O culto à padronização corporal no Brasil
Enviada em 13/06/2020
O culto a imagem do corpo perfeito não é um fenômeno do século XXI. Na Grécia antiga, a beleza e a perfeição do porte atlético masculino era glorificada e exaltada. Na contemporaneidade, tal ânsia pelos padrões estéticos se refletem na busca incansável por um físico irreal e inacessível.
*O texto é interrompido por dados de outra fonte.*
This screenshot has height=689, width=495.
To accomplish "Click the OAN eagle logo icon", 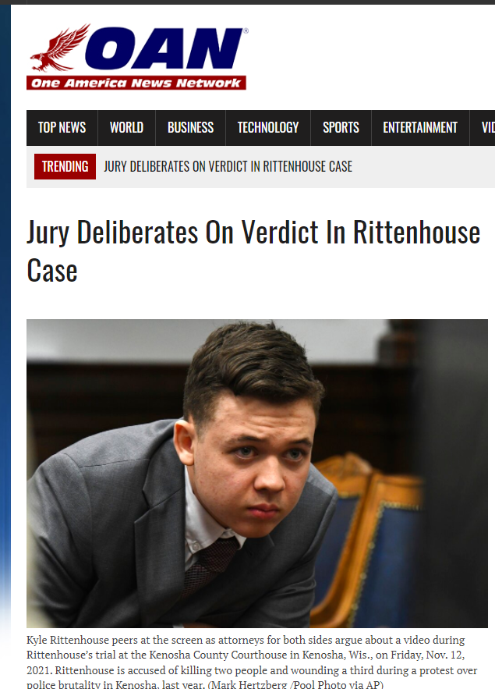I will [x=59, y=48].
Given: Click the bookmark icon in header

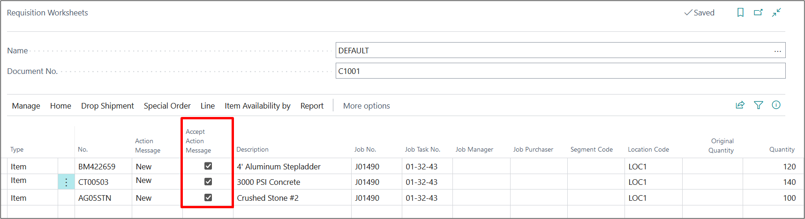Looking at the screenshot, I should (740, 13).
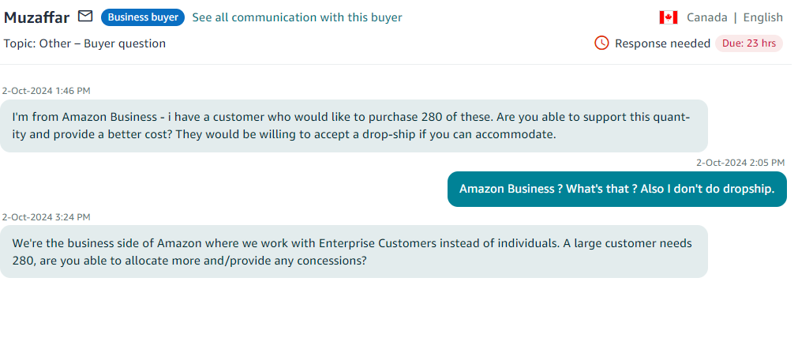This screenshot has height=338, width=798.
Task: Click the envelope icon next to Muzaffar
Action: [x=85, y=17]
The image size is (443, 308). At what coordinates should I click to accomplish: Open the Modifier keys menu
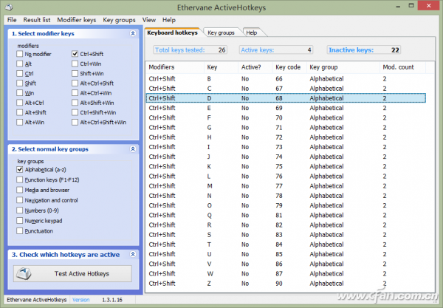click(77, 19)
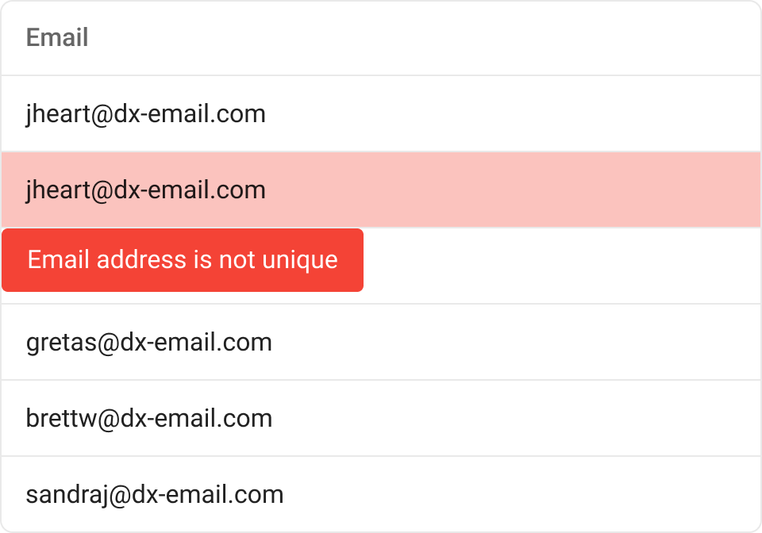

Em primeiro plano, a idealização do corpo humano, estimulou que diversos adolescentes aspirassem alcançar tal modelo. Tal objetivo vem ocasionando uma série de problemas entre os jovens, como distúrbios alimentares e psicológicos. Dados indicam que doenças como à anorexia e a bulimia vêm ganhando mais espaço entre a população, e os números se tornam ainda mais preocupantes quando analisados entre adolescentes do sexo feminino. Além do mais, o culto à perfeição corporal acarreta também na elevação de casos de gordofobia, relacionando físicos que não se encaixam no padrão como sinônimos de infelicidade.
Em segundo plano, é inquestionável que a persistência dos padrões estéticos tem como grande aliado as redes sociais. No meio digital, páginas impõem disfarçadamente modelos corporais, e logo estes se refletem em nossa sociedade como objeto de desejo e semelhantes a prosperidade. Ademais, a juventude atual sente desesperadamente a necessidade de pertencimento, de tal forma que se prende fortemente à esperança de que aparência lhe concederia tal integração.
Portanto, medidas são necessárias para resolver o impasse. É preciso que o Ministério da educação promova palestras sobre aceitação corporal em escolas, ministradas por psicólogos e que busquem atingir o máximo de faixas etárias possíveis. Bem como, seria de suma importância que os pais exercessem maior gestão sobre o conteúdo consumido pelos seus filhos nas redes sociais, impedindo-os assim de se alienarem a pressões estéticas. Tais medidas combateriam a obsessão pelo corpo perfeito e incentivariam a aceitação e respeito entre todos.